‘The Old Man’ Episode 5 Recap: Who Are You?

It’s remarkable how much can happen in an episode where nothing really happens. That, at least, is the conclusion I’ve drawn from The Old Man’s fifth episode. As a matter of physical business, it’s almost profoundly uneventful: Harold Harper and Angela Adams sit on a plane and wind up in a records storage closet; Dan Chase and Zoe McDonald take a car ride to a pet hotel and a banker’s house. But within that basic framework, secrets are revealed and allegiances shift back and forth like shadows. I’m not sure how much I’m buying what they’re selling, but it’s never less than a blast to watch.

We’ll start with Harper and Angela—or should I say “Angela,” since her real name is Emily Chase. (And “Chase” isn’t even a real surname!) Harper, to my surprise, has figured out Angela’s secret identity, and he’s understandably livid with her for acting as a mole and putting both him and herself in a situation so destructive to not only their careers, but potentially their lives. She’ll have to make a decision about which side she’s on before the plane lands, he tells her.

the old man s1 e5 FUCK YOU

But he’s not the only passenger who’s figured something out about his seatmate. Angela/Emily knows that Harper sent an assassin to kill her father. She also knows he brought up her mother’s real name, Belour, in their meeting with Afghan warlord (and her mom’s ex) Faraz Hamzad’s lawyer to stick it to her—an act no different, she says, from her wielding his dead son’s name like a knife against him. Throughout all these exchanges, actors Alia Shawkat and John Lithgow do indeed use words like weapons, as actors of their talents can do.

In the end, Harper finds a flight manifest for the plane “Dan” and “Abbey” used for their escape all those years ago; for his efforts, Hamzad’s lawyer promises to expose his role in Dan’s initial escape even though she’d previously said otherwise. This leaves them with only one choice, as Angela/Emily sees it: Help her dad find and kill Hamzad, at which point they can make up whatever cover story they want.

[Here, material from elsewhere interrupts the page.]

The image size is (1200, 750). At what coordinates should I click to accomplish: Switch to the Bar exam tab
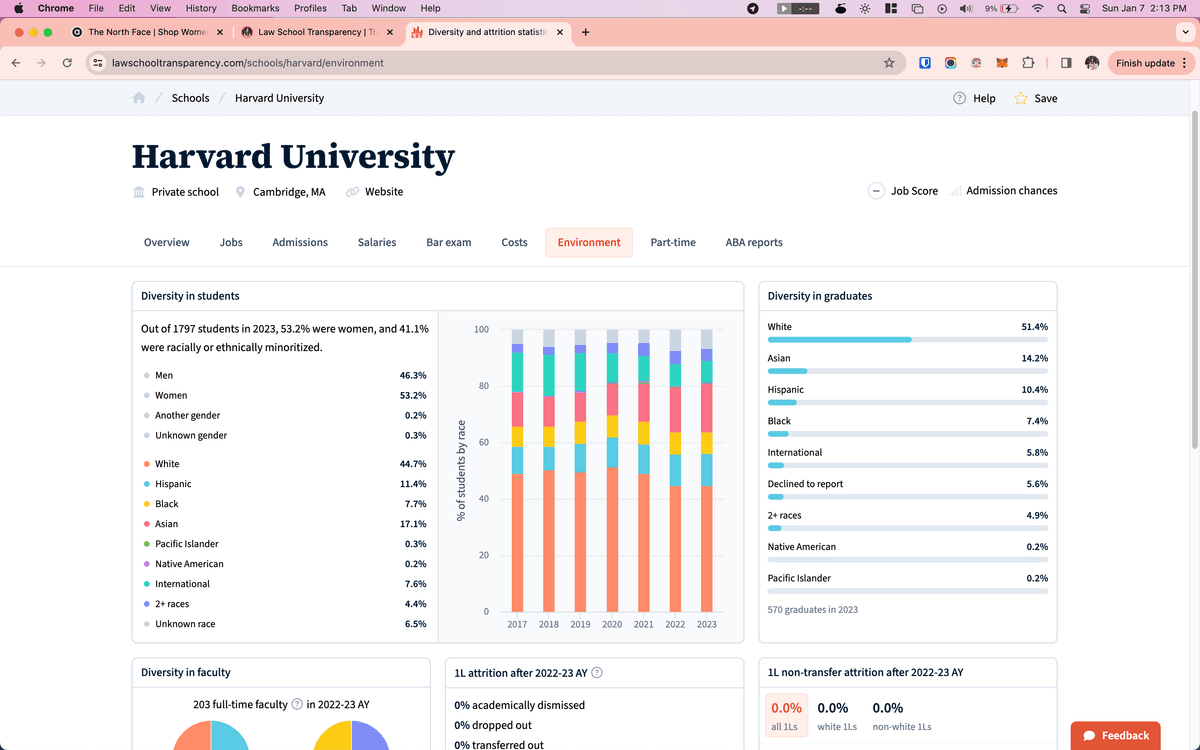[x=448, y=242]
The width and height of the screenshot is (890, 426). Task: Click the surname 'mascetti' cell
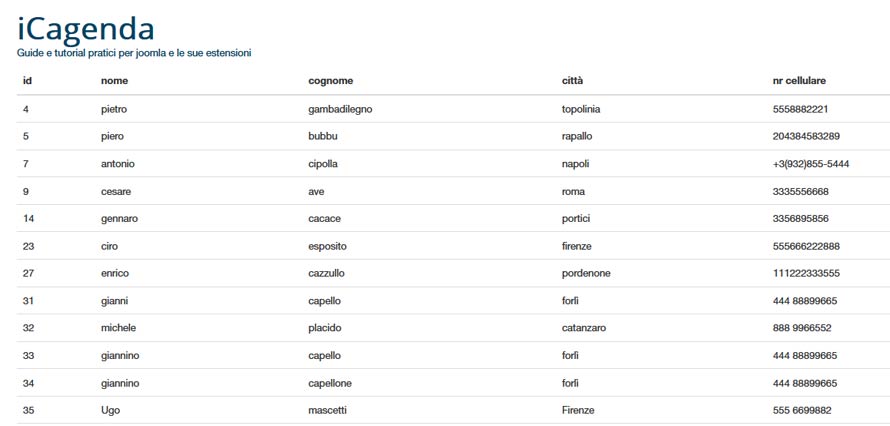tap(327, 411)
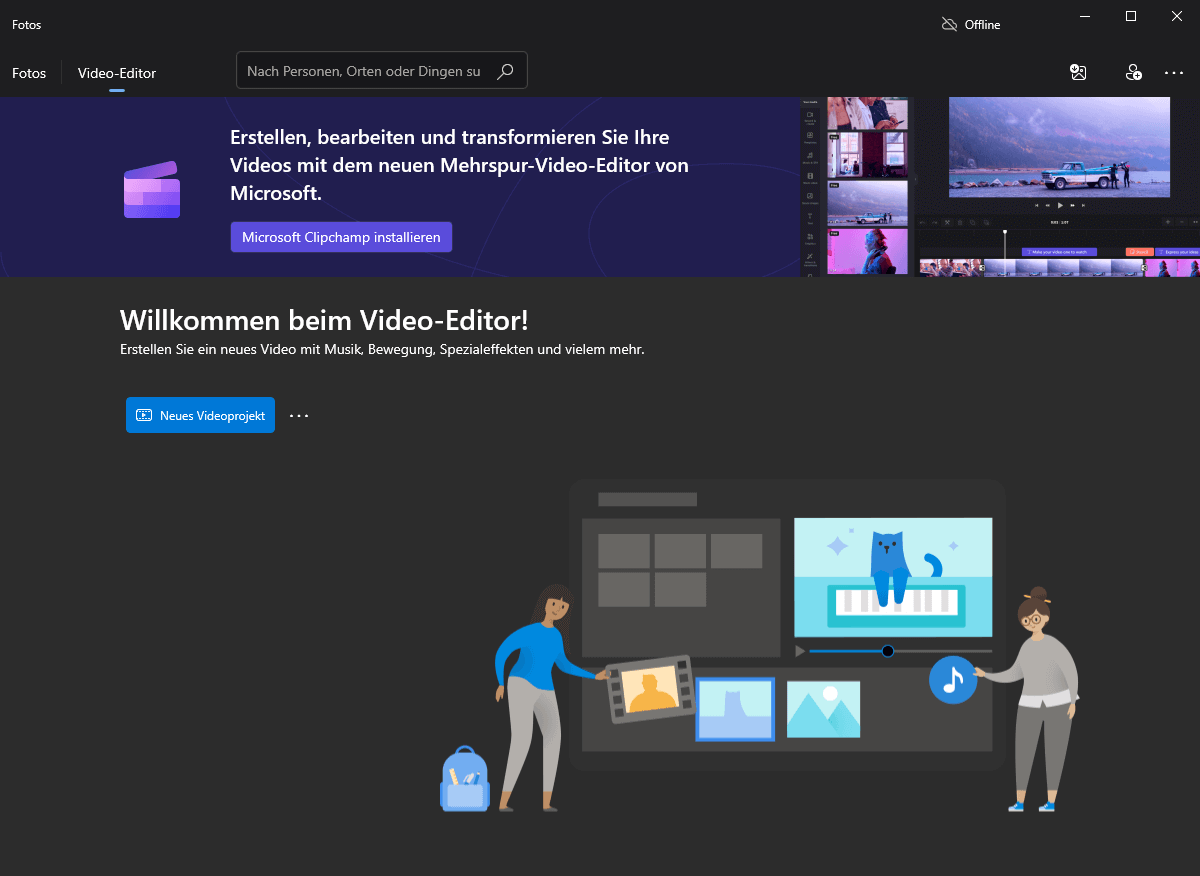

Dan Chase, meanwhile, surprises himself to discover that signing over half his riches to Zoe is not enough to sever their partnership. Partly out of concern for her safety and partly out of a mutual recognition of her natural ability to find cracks in things and exploit them, they wind up as partners in his quest to…well, to what is unclear, though it’s got something to do with surviving and something else to do with wanting to make that big mining and metallurgy play his banker liaison urged him against. It’s Zoe who talks the guy into doing what Dan wants—her price of entry into his continued adventures, essentially. 

What does he want, exactly? And what does Hamzad want with him? Flashbacks reveal that it goes back to Dan and Belour’s abduction of a Soviet officer decades earlier. For one thing, the officer, Pavlovich, is the name that keeps getting dropped in tandem with that metallurgy play. For another, we learn via the flashbacks that Belour was acting as a double agent, feeding intel on Hamzad’s Afghan rivals to the Soviets in order to weaken their positions and strengthen Hamzad’s for the inevitable power vacuum when the USSR pulls out of the country. She also knows where an enormous vein of precious metals is located, which, again, we can deduce has something to do with Dan’s mining maneuvers all these years later.

the old man s1 e5 GLIDING DOWN THE ESCALATOR

There’s one final conversation worth noting here, besides the ones Dan/Johnny has with Abbey/Belour in his head. (A relationship that the imaginary Abbey/Belour tells him must stop, by the way.) Mild-mannered assassin Julian Carson confronts Morgan Bote, the man who passed his name to Harper for the hit on Chase, about the presence of a mole in Harper’s operation. Bote freely cops to having planted Emily/Angela in Harper’s office himself at Dan’s request, and he now finds himself in the strange position of ordering Carson to hurt both of his “sons,” Chase and Harper alike. 

the old man s1 e5 I’M GONNA ASK YOU TO HURT MY SONS

At this point in the proceedings you may be asking yourself, is it all really that easy? Harper forgives Emily for deceiving him, and Emily forgives Harper for trying to have his dad killed? Zoe forgives Chase for involving her in his sordid life, and Chase forgives Zoe for extorting him for half of everything he owns? Bote, a rabbi for both Harper and Chase, now wants both of them killed? What gives?

Well, I think what gives is an effective espionage story. You can certainly write a spy thriller about family and friendship—to use a point of comparison I’ve mentioned before, The Americans wound up being as much about Soviet spies Philip and Elizabeth Jennings’s relationship with each other and their daughter as anything else. But what you really want to do when you write one of these things is create a world in which the hard lines that define us—up to and including a name, as Harper angrily speechifies at one point—become permeable, even illusory. Freed from the normal constraints that bind us to some core truth about who we are, what would we do? Who would we do it with, and for, and to? These are the questions seemingly every character on The Old Man is constantly asking themselves; the good news is that to have a good show, no one ever needs to figure out the answers.